Every believer’s birthright in the Kingdom of God is freedom and healing – both physical and emotional. Scripture emphatically declares that Jesus came to heal the brokenhearted and to set captives free from every form of bondage (Isa.61). It also declares that by the stripes or wounds of Jesus, we are healed. If that is true then …
- Why are so many Christians still in bondage to anger, addictions, depression, and relational brokenness?
- Why do destructive behaviors still devastate Christian families from generation to generation?
- Why do so many Christian marriages end in divorce even after dozens of sessions with Christian counselors and therapists?
- Why do so many Christians experience minimal life transformation after coming to Christ?
- Why do so few Christians experience God’s supernatural healing?
If you are a follower of Jesus Christ, you possess a birthright of healing and freedom that too many Christians have yet to experience. Many believers are unaware that healing and freedom are blood-bought promises that come to us through the cross. My first twenty-five years as a Christian, I was taught the powerful and supernatural works of God were true, but were limited to the first century. Once Jesus was confirmed to be the Son of God by his miracles and once the apostles were confirmed to be God’s anointed for writing most of the New Testament and establishing the first century church, the miracles were no longer needed and faded away.
After that era of miraculous validation, we were told God began to work only through natural means and every believer was then left to receive direction from God only through the written Word, to live a moral life with some ambiguous help from God, and to face hardships like any other human. The only real difference between believers and unbelievers was faith that when the struggle was over, you would be rewarded with peace and blessings in heaven.
Interestingly, we are told that scripture teaches us how to live. We are to pattern our lives after men and women in scripture so that we might live the same life of faith as they did. And yet, from Genesis to Revelation, there is an emphasis on the mighty works of God and his miraculous intervention for his people. Genesis points us to numerous miracles. Exodus reveals the miracles that brought Israel out of Egypt and sustained them in the wilderness. Joshua begins with the walls of Jericho collapsing and the conquest of Canaan as God intervened over and over again for the armies of Israel. Judges is filled with God’s miraculous touch on ordinary men and women whom God raised up to lead the nation. The prophets are filled with miracles and then the New Testament records all the works and miracles of Jesus as well as the twelve and many others. So from Genesis to Revelation, God calls on his people to trust him for miracles…but suddenly, when we have received a Better Covenant through Christ, God goes out of the miracle business and the Holy Spirit no longer works through supernatural gifts.

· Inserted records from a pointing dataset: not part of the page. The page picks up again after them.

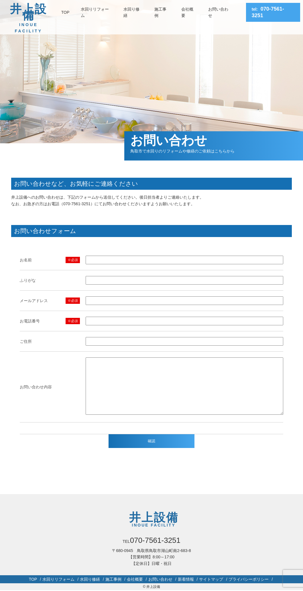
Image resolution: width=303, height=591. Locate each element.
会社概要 (187, 12)
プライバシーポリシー (249, 579)
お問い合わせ (218, 12)
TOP (65, 12)
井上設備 (28, 18)
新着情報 (186, 579)
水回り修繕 (131, 12)
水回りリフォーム (95, 12)
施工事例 (160, 12)
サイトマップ (211, 579)
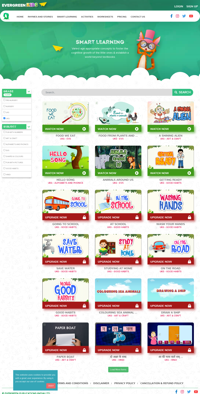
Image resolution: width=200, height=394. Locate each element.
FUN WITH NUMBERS (14, 132)
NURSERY (10, 106)
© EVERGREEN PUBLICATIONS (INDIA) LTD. (26, 392)
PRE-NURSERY (12, 100)
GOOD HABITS (12, 168)
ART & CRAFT (11, 138)
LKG (7, 112)
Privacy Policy (124, 381)
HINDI (8, 175)
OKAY (51, 385)
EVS (7, 150)
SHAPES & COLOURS (14, 156)
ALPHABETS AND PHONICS (17, 144)
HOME (20, 16)
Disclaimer (101, 381)
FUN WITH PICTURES (14, 162)
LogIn (178, 6)
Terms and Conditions (72, 381)
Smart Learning (67, 16)
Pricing (122, 16)
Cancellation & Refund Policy (161, 381)
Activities (87, 16)
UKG (8, 118)
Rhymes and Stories (40, 16)
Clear (7, 95)
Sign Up (192, 6)
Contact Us (138, 16)
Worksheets (105, 16)
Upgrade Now (65, 216)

There is something wrong with that view. The argument that God no longer heals and delivers supernaturally is based on the absence of such miracles. ” We don’t see them anymore so God must not do them anymore.” In scripture, when God’s people did not see miracles, it was because they were either given over to idolatry or had no faith for miracles. If we have no faith, then we are not asking for miracles and, therefore, will certainly not see them. If we are given over to idolatry, we are looking for other sources to meet our needs rather than the supernatural hand of God. Therefore, we also will see no miracles.

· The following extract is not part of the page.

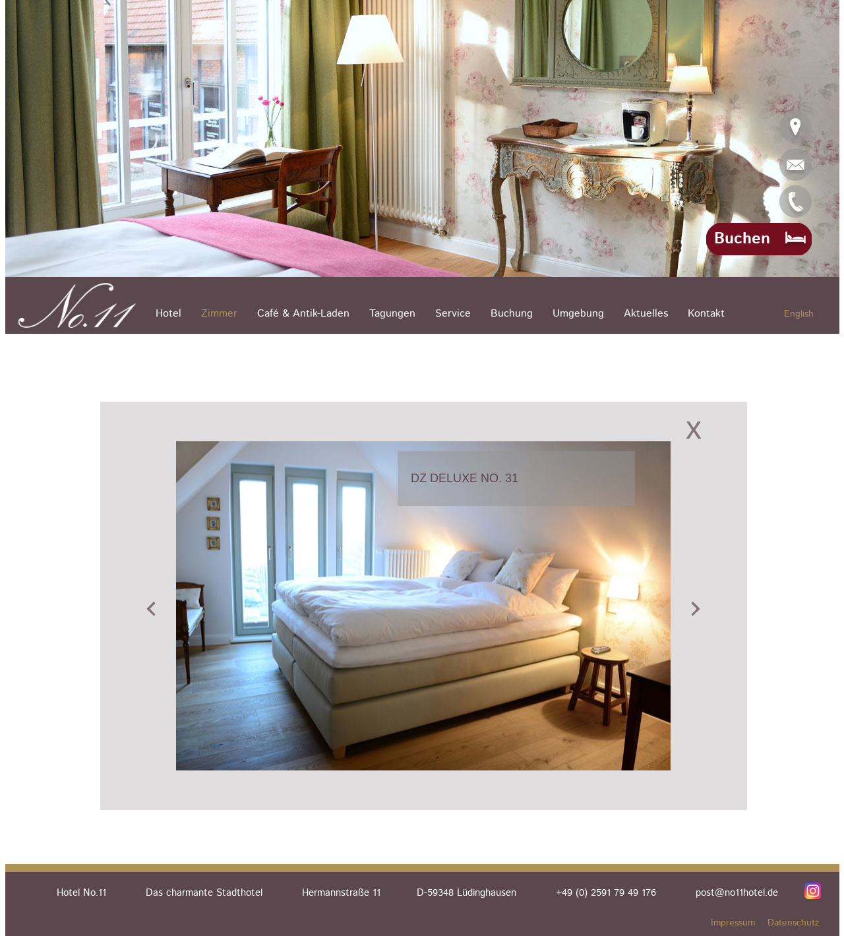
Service (453, 313)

Any natural reading of the New Testament with its emphasis on miracles and spiritual gifts, would never lead a person to believe that God was going to pull the plug on miracles and supernatural functions of the Holy Spirit. You have to approach the scriptures wanting to prove that premise rather than finding in its the scriptures as a clear doctrine. If God were going to make such a radical shift in the way he irelated to his people. surely he would have been as clear about that shift as he was about the shift from the Covenant of Law to the Covenant of Grace. Yet you have to search for scriptures that might suggest God isn’t serving up miracles anymore and then interpret them to say much more than they actually say in context.

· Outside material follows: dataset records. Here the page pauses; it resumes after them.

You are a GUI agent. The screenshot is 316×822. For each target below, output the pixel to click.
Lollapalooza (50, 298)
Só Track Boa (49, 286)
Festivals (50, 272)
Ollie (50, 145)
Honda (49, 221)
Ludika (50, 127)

Too many of us have accepted the idea that the power we see on every page of the New Testament faded away centuries ago. Yet Jesus is the same yesterday, today and forever. The Spirit in us is the same Spirit that brooded over the face of the waters in Genesis, that empowered the prophets, that rested on Jesus, and that raised him from the dead. . He has not changed and He is a Spirit of power. Jesus did not die on the cross so that we could merely manage crippling and destructive issues in our lives, but so that each of us could be set free from bondage and brokenness. The promise is this: “So if the Son sets you free, then you will be free indeed” (John 8:36). Don’t settle or live with a sense of resignation in the face of pain and brokenness. Go after everything Jesus paid for.
When God began to deliver Israel from Egypt with a series of plagues, there were a few of the plagues that Israel had to deal with as well as the Egyptians. But then God began to exempt Israel from the plagues in order to demonstrate that his relationship with Israel was unique. We are in a unique and covenant relationship with the Father and he wishes to demonstrate that difference through our healing and our freedom that come through the power of the Spirit and the supernatural works of God. Any theology that denies that truth, is keeping us from the very things Jesus died to provide.Someone once said, “A gospel without power is no gospel at all.” I agree with that. Don’t settle. Go after everything he has provided because the wonderful works of God bring glory to him.